«На меня сегодня опять напала сумасшедшая, ужасная тоска! Здешние пальмы, апельсинные и лимонные деревья не радуют меня! Мне страшно и грустно. Как мне в Россию хочется, — ты не можешь себе представить. Ну как это прожить целую зиму без холода и снегу? Сегодня было так тепло, как у нас в июле, — а ведь это конец декабря! Впрочем, может быть, все это пройдет завтра», — писал Чайковский в январе с итальянского курорта Сан-Ремо.
Наставляя младшего брата, в одном из писем он говорит о том, как хотел стать известным композитором не только в России, но и во всём мире.
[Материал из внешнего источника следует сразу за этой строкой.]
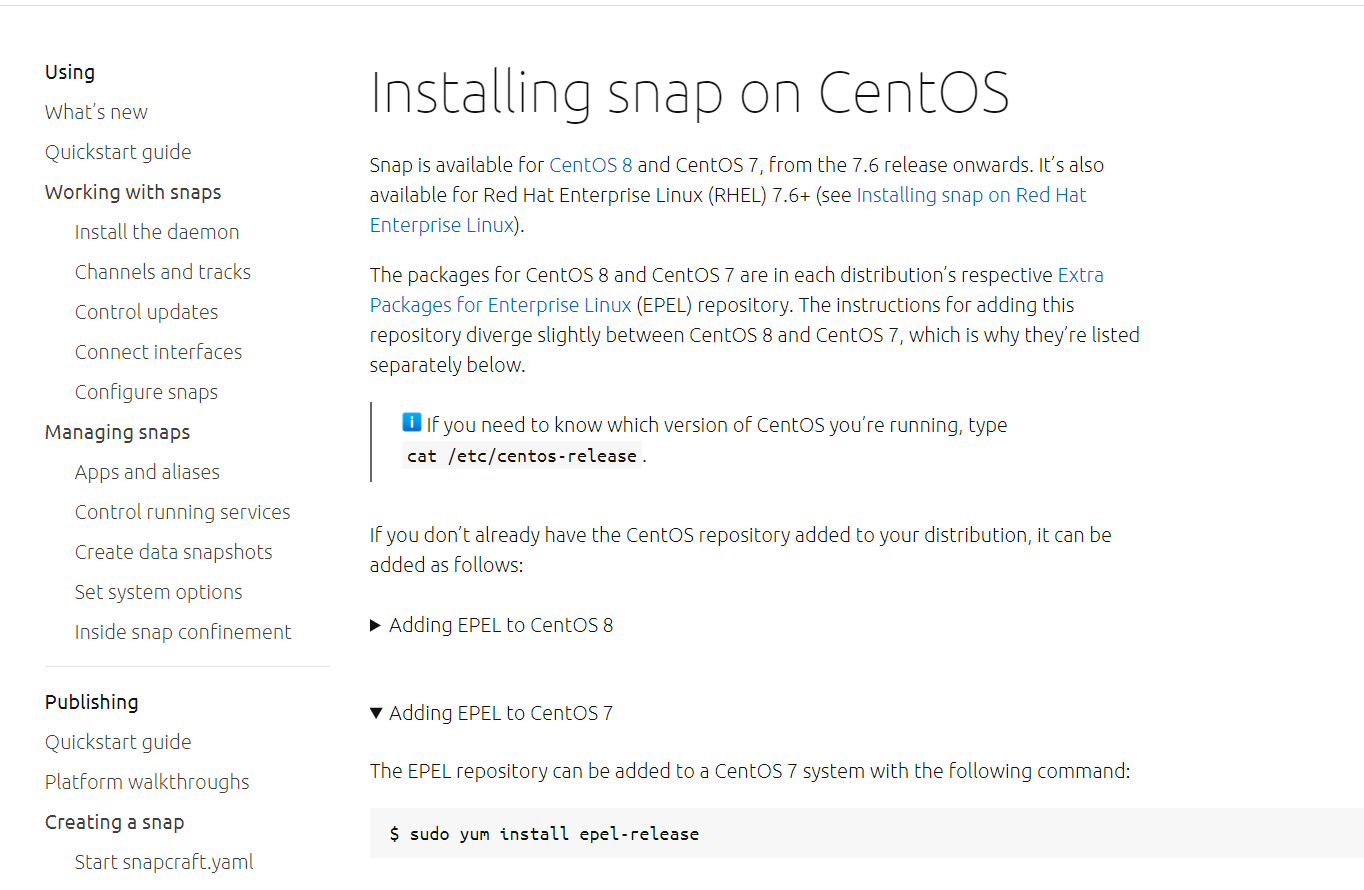The width and height of the screenshot is (1364, 890).
Task: Open the Quickstart guide under Using
Action: point(118,152)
В письме это всего лишь пример неоправданных ожиданий от себя, иллюстрация того, как важно избавляться от болезненного самолюбия — однако мировая слава на самом деле пришла к Чайковскому всего через несколько лет.
Концерты в европейских столицах (он выступал в качестве дирижёра), знакомство с австрийцем Малером, норвежцем Григом, чехом Дворжаком, немцем Брамсом, французом Сен-Сансом — именно тогда, в 1880-х, Чайковского признали одним из величайших композиторов своего времени.
По его собственным словам, лучше всего он чувствовал себя в среднерусской природе в тёплое время года — как правило, он отдыхал от общества на съёмной даче в Клину, не слишком далеко от Москвы. На одинокие прогулки он брал с собой нотную тетрадь — так, прямо в подмосковном лесу рождались симфонии, оперы и балеты.
«Лучше всего мне бывает, когда я совершенно один и когда человеческое общество мне заменяют деревья, цветы, книги, ноты…»
По оставшейся после него библиотеке это особенно заметно: он оставлял в книгах цветы и травы, принесённые с прогулок, делал в них огромное количество пометок. Приближаясь к 40-летию, он занялся систематическим изучением Библии.